## [Material provided]
***
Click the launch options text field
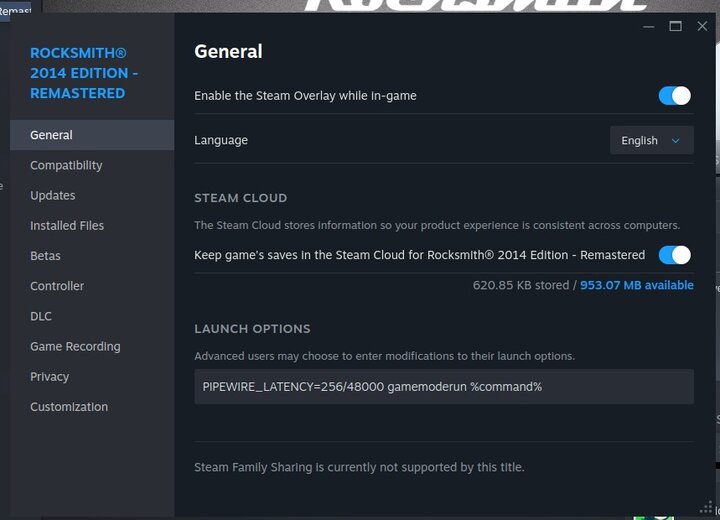720x520 pixels. click(x=443, y=387)
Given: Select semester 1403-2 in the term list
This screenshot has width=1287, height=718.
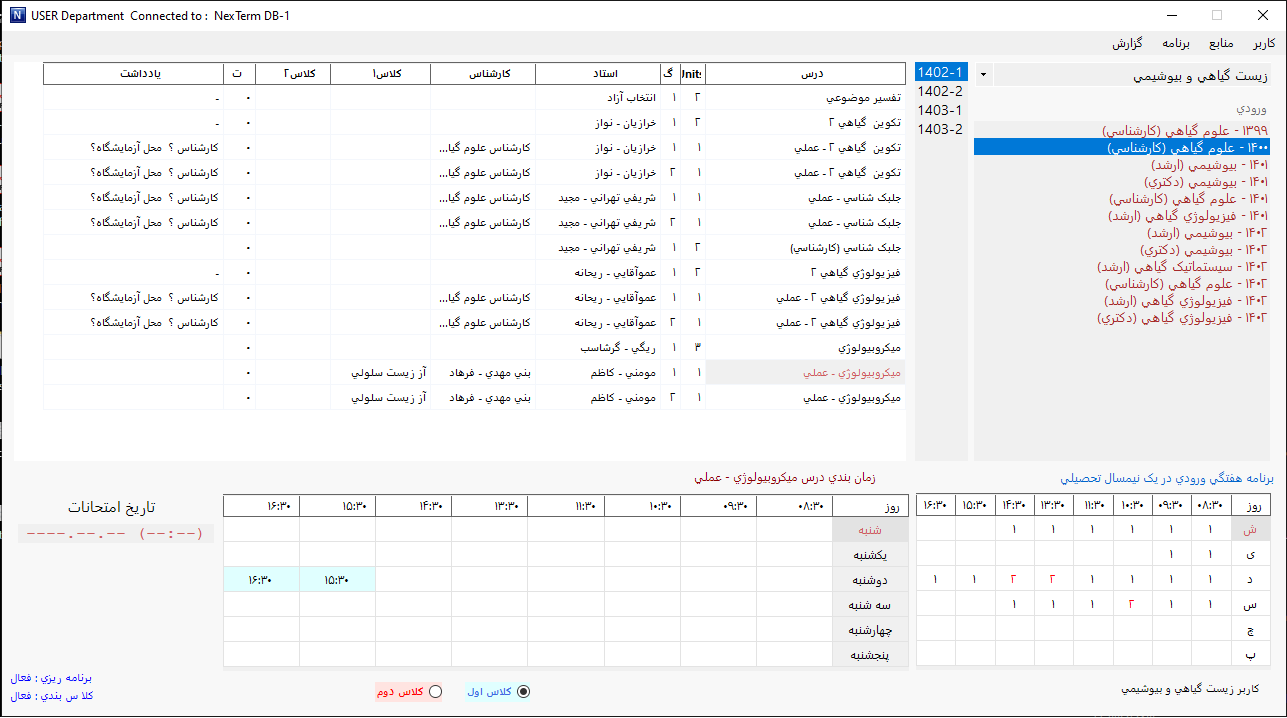Looking at the screenshot, I should [x=940, y=129].
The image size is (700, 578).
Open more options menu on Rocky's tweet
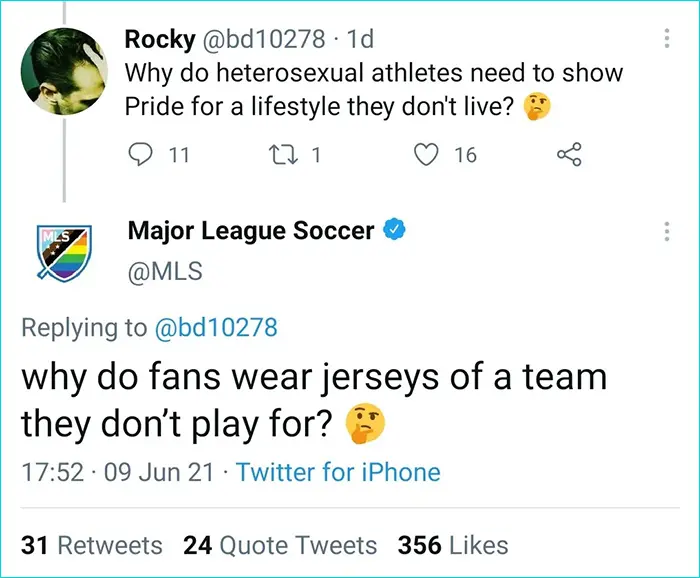pos(666,38)
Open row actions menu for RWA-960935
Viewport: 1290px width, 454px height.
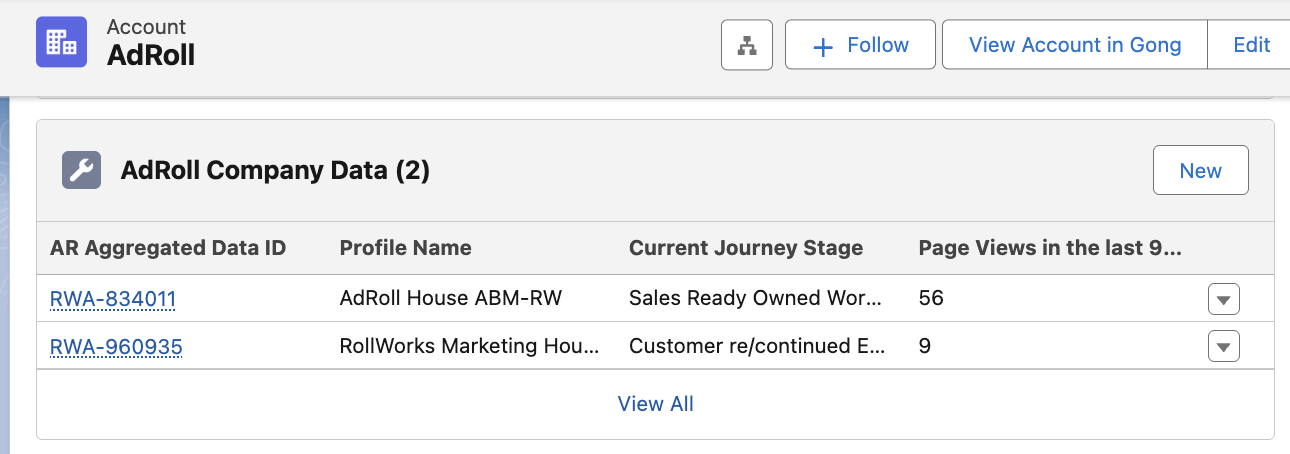(x=1224, y=347)
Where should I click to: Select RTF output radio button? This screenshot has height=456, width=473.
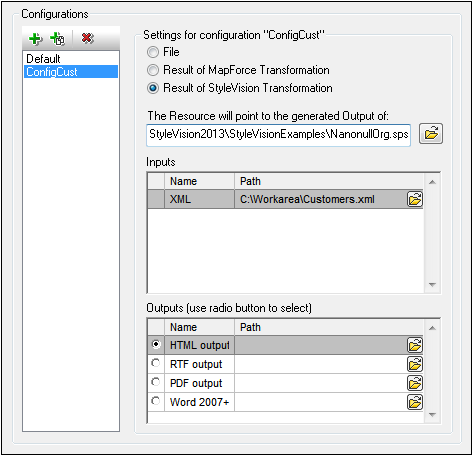coord(156,363)
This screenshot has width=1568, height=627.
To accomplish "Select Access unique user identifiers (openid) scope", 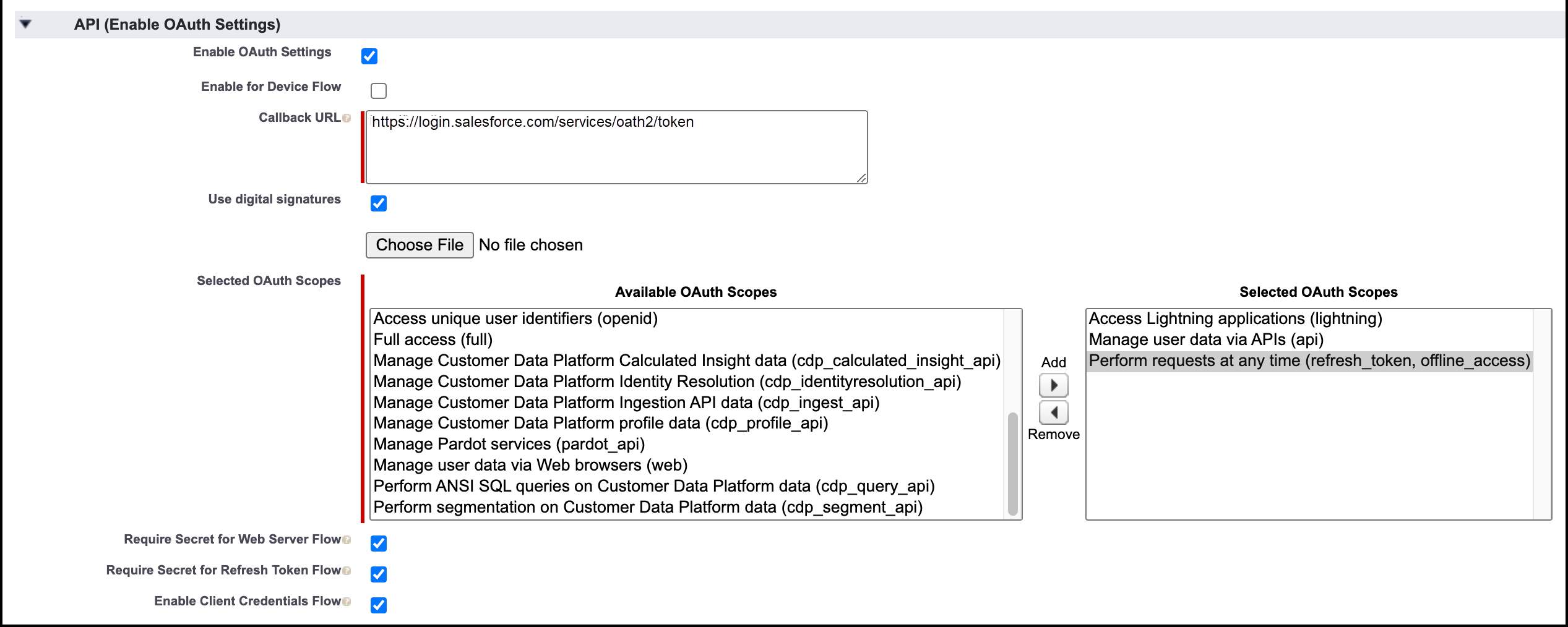I will pyautogui.click(x=515, y=318).
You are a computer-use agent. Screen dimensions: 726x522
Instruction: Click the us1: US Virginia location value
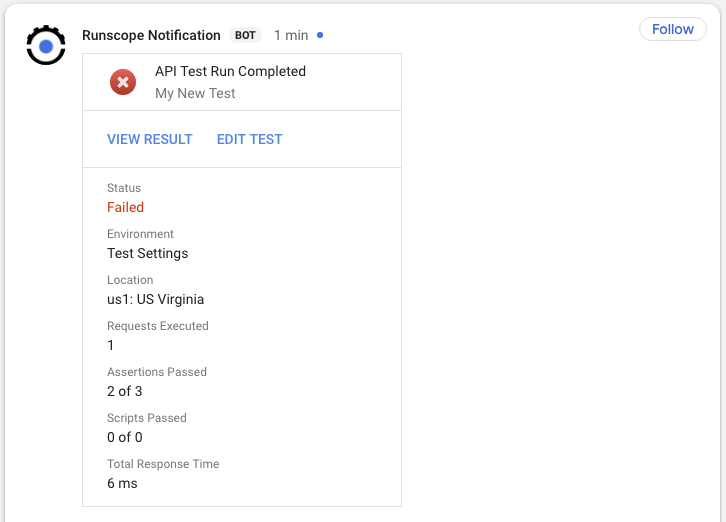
***
## [Work instructions]
When copying from the data above, begin at the line containing "Given: Select semester" and end at the line containing "Open row actions menu for RWA-960935"; return those lines exactly and leave all pictures behind.

## [Answer box]
Given: Select semester 1403-2 in the term list
This screenshot has width=1287, height=718.
Looking at the screenshot, I should [x=940, y=129].
The image size is (700, 578).
Open more options menu on Rocky's tweet
pos(666,38)
Open row actions menu for RWA-960935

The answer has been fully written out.